Given instruction:
Answer these questions using the excerpt on Kubernetes security:
(a) Why do some providers make SSH access to nodes extra difficult?
(b) What is a cloud metadata server typically used for?
(c) Which operator is named as able to fill in the caBundle field automatically?

-- START Excerpt provided --

Make sure that the only way to interact with the control plane is via Kubernetes APIs. This means that if you’re running Kubernetes yourself, you should make sure that the control plane is properly isolated from other workloads. The less you have running on your control plane servers, the fewer potential avenues an attacker can exploit to gain access to your cluster.
Restrict access to your nodes. This is good advice whether you operate your cluster yourself or not, because even when running managed Kubernetes clusters, the nodes might be under your responsibility. Furthermore, there is a bigger variation in node deployment between providers; or rather, the variations are more visible. Some providers will let you SSH into your Kubernetes nodes; others won’t. Some will even make it extra difficult for you to get SSH access into your nodes – not to block you, but to deter potential attackers. (Trivial example: if nodes don’t run SSH servers, it’s harder for you to get a shell there; but it’s also harder for an attacker!)
What kind of damage can be done by someone with shell access to the node? If they have non-privileged user access, they might be able to access the cloud metadata server (see next paragraph). It might also give them a foothold to try and escalate to root privileges. If someone has root privileges, or if they have a way to read the node’s files (for instance, with hostPath volumes and the like), they may obtain the node’s credentials and impersonate the node. This can result in denial-of-service attacks, but also leak sensitive information, including secrets and config maps.
If you have a cloud metadata server, never allow pods to access it directly, because the cloud metadata server is typically used to hand out credentials and other sensitive information to the virtual machine. This would allow a pod to obtain credentials associated with the VM’s service account, which may open the door to pretty scary vulnerabilities, depending on what permissions are tied to this service account. (For instance, can this service account manipulate network interface configurations? Attach/detach arbitrary volumes? Obtain bootstrap tokens that would then allow to add a fake node to the cluster?)
Use valid TLS certificates and don’t skip TLS verification with insecure-skip-tls-verify
because it will open the door to all kinds of man-in-the-middle attacks and other impersonation schemes! You can obtain certificates for free from e.g. Let’s Encrypt. You can also use your own CA, but this can be a bit more involved since it’ll require installing your root certificates in the certificate stores of various systems (nodes, pods…) and in some cases that’s not possible (e.g. you may not be able to access the certificate store of control plane processes in a managed cluster). For the latter case, Kubenetes will often let you provide a CA bundle. For example, when setting up dynamic admission control webhooks, the webhook configuration manifest will have a caBundle
field that will be necessary since if you host the webhook within the cluster, you may not be able to obtain a certificate signed by a public CA (given that the certificate subject would have to be something like mywebhookservice.mynamespace.svc
). It’s worth mentioning that operators like cert-manager can automate that whole process and fill in that caBundle
field for you, using a generated secret holding the TLS key and certificate used by the webhook.

-- END Excerpt provided --
-- START Collected material --

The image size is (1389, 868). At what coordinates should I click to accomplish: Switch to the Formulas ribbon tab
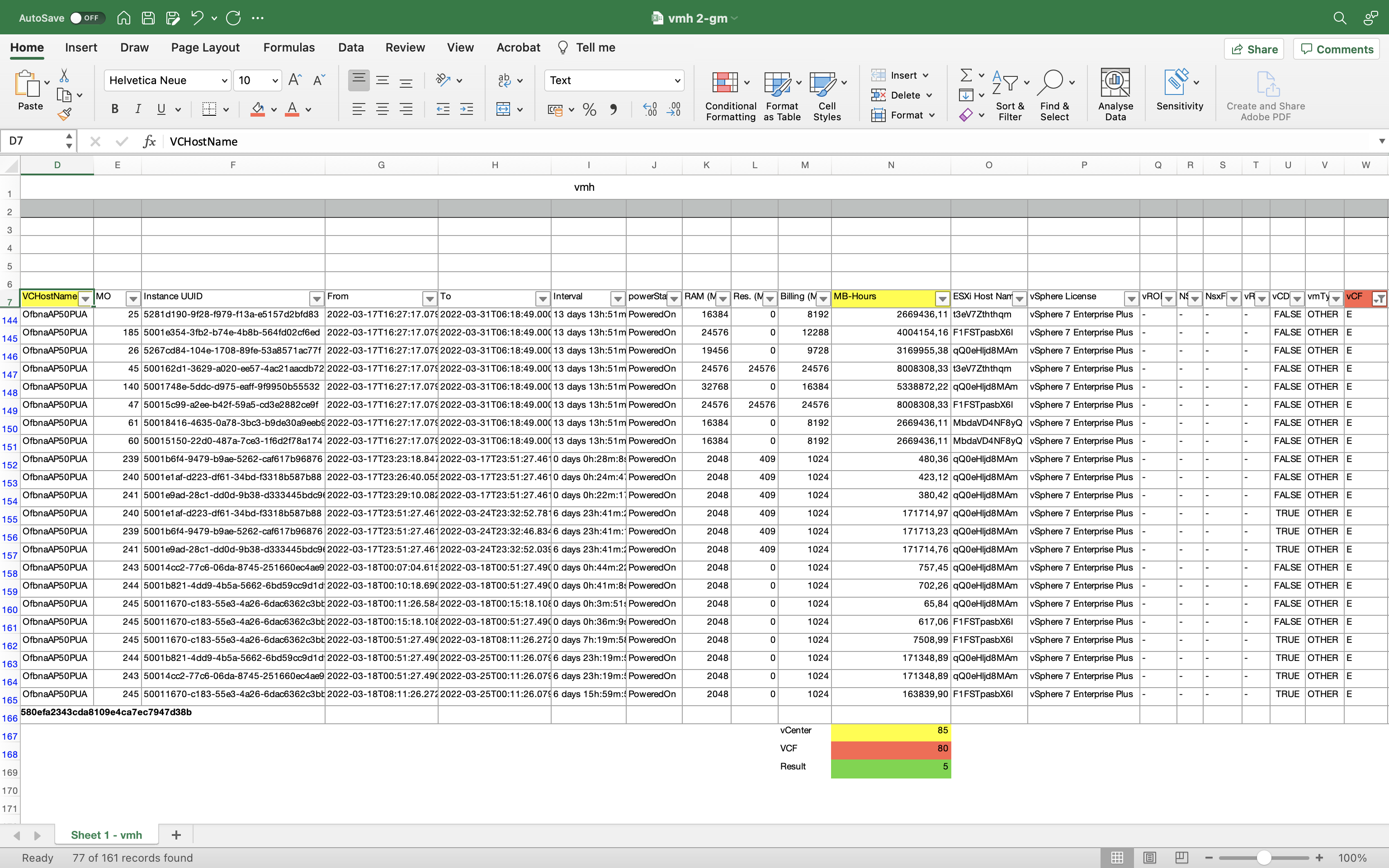pyautogui.click(x=289, y=47)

-- END Collected material --

Task response:
(a) They do it to deter potential attackers, not to block the user.
(b) It is typically used to hand out credentials and other sensitive information to the virtual machine.
(c) cert-manager.